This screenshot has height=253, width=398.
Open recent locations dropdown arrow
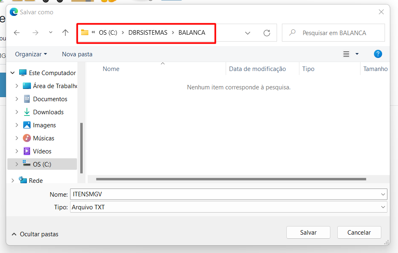point(51,33)

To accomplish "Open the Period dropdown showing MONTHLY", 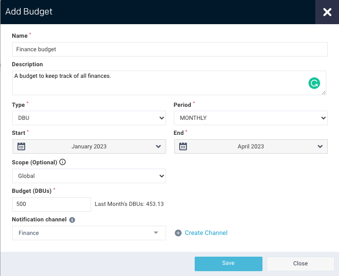I will [250, 118].
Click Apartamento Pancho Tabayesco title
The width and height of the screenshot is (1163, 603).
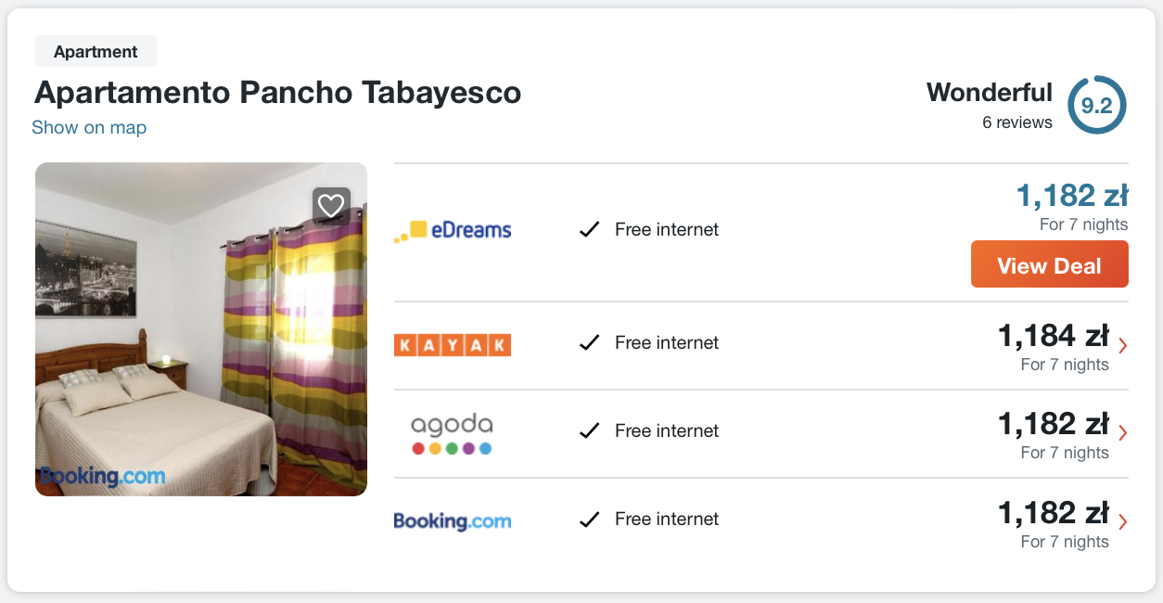tap(277, 93)
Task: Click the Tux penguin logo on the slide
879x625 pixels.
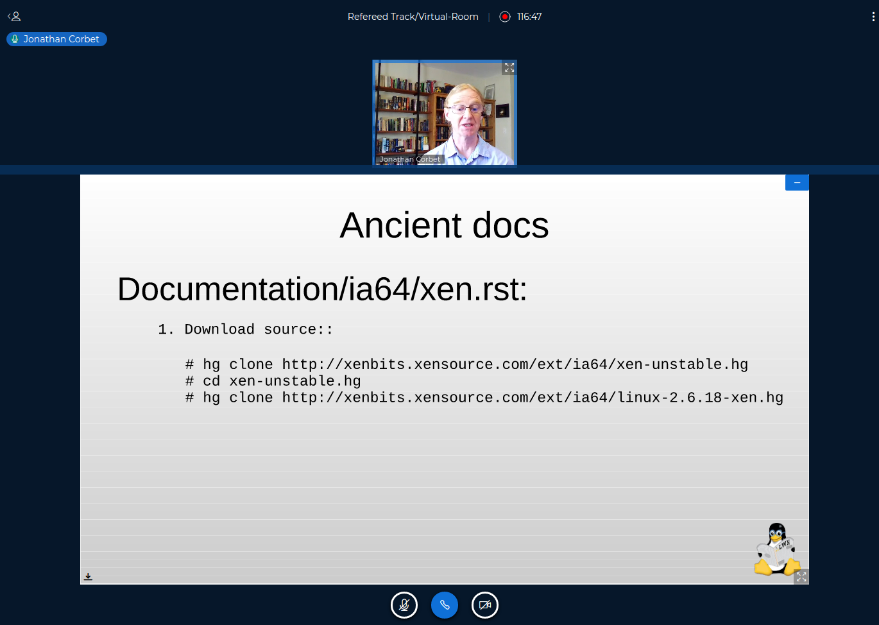Action: (776, 549)
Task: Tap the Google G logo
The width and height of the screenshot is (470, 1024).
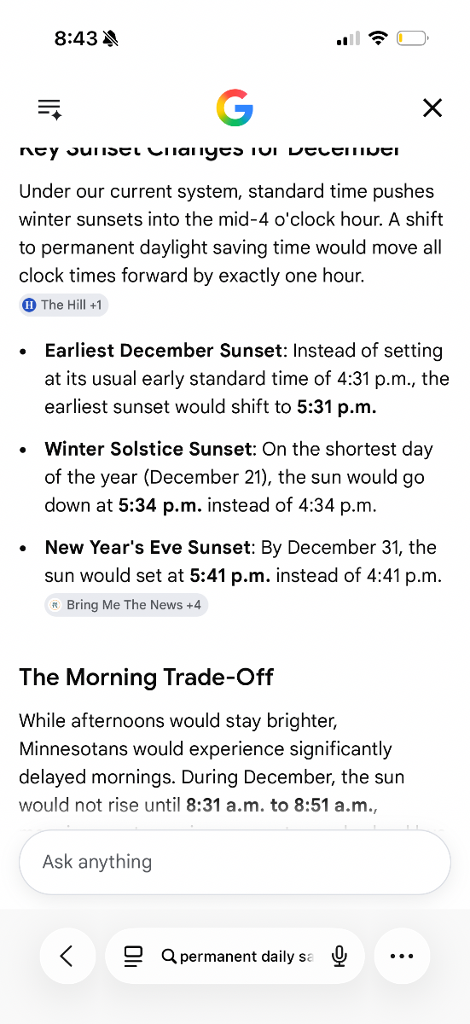Action: tap(235, 108)
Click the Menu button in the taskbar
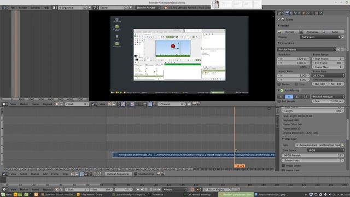The width and height of the screenshot is (350, 197). coord(6,195)

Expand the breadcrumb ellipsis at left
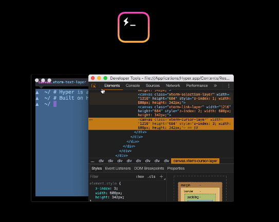(x=92, y=161)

● Assigned task
Please show every line above that includes the word "logo".

● Output
Task: Click the Tux penguin logo on the slide
Task: Tap the Google G logo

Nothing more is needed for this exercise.